[Pixel coordinate grounding data]
+++++

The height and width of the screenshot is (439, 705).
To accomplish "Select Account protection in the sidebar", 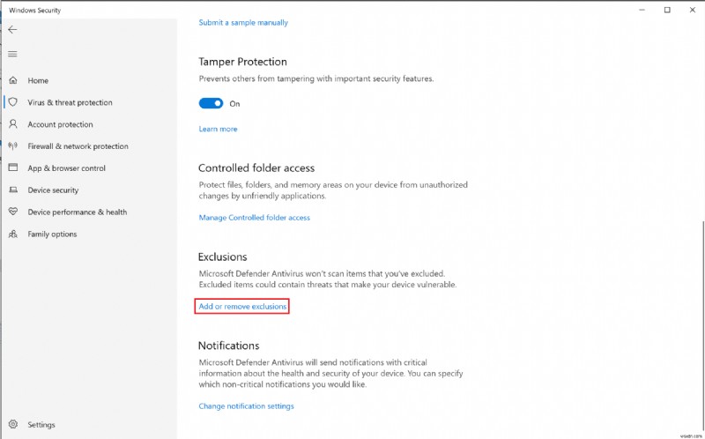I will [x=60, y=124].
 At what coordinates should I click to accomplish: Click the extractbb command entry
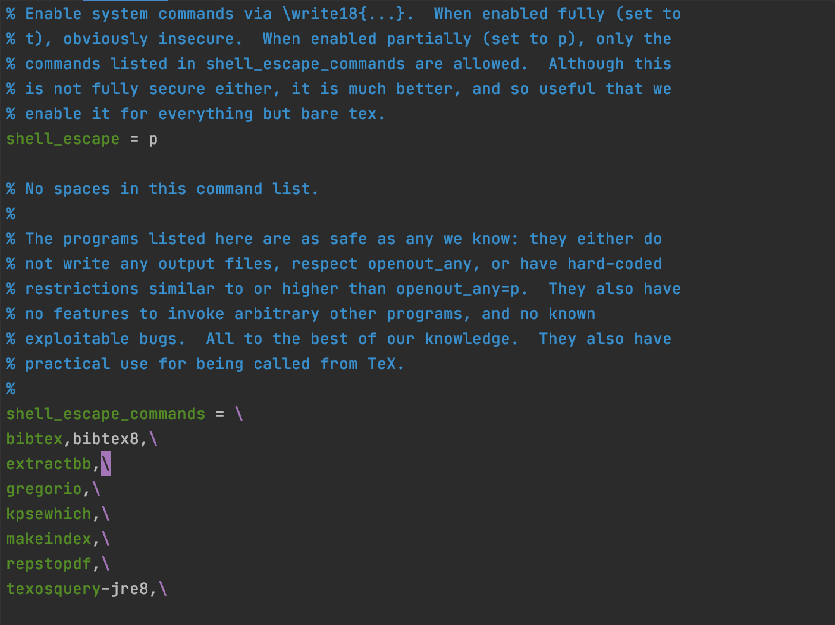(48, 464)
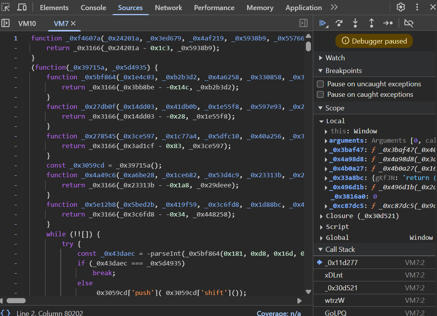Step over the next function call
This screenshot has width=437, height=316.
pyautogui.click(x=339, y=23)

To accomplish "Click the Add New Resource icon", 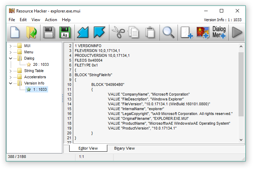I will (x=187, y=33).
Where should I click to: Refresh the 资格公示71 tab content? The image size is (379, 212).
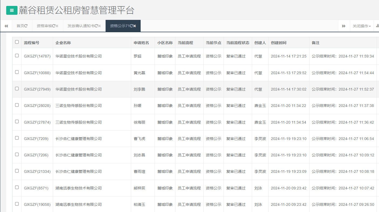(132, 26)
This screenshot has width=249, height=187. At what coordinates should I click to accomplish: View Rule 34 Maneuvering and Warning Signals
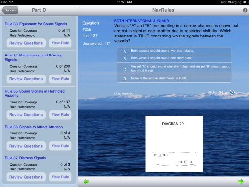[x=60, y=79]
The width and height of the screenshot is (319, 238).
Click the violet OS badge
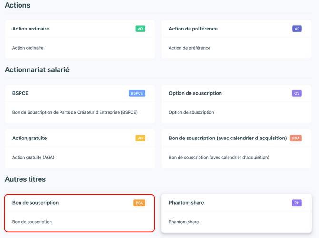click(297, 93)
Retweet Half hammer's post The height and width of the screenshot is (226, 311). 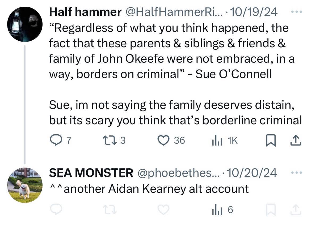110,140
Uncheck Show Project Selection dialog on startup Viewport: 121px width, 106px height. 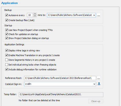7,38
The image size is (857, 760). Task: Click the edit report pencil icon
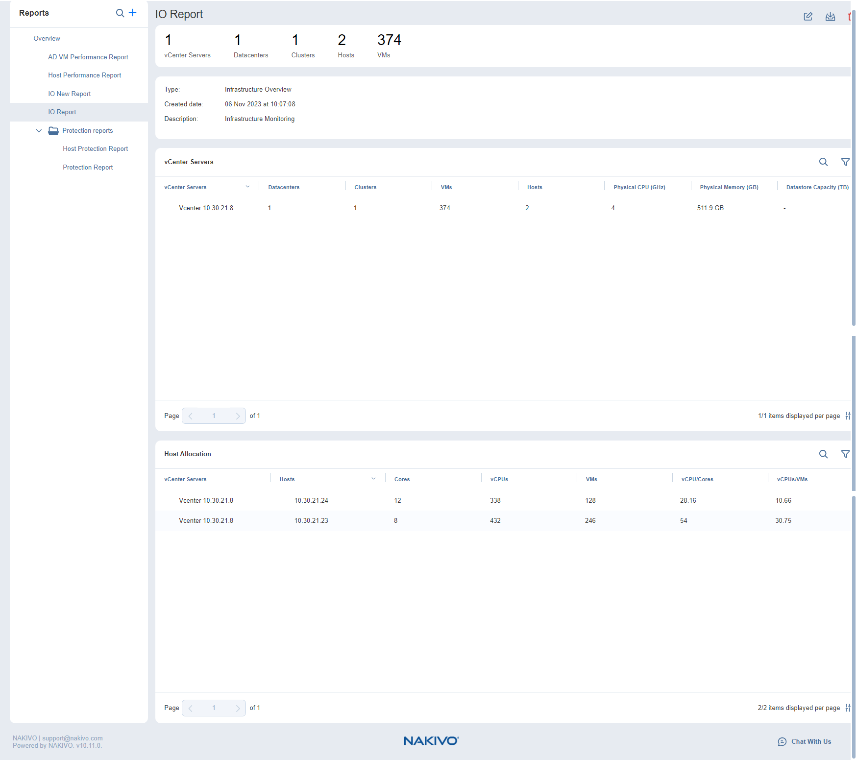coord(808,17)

+++++

What needs to be done:
Nothing but the lines from the one holding "The image size is (857, 760)." through the final line of the records above belongs in the answer, each retyped exactly; omit the pictures.

Response to this task:
The image size is (857, 760). Task: Click the edit report pencil icon
coord(808,17)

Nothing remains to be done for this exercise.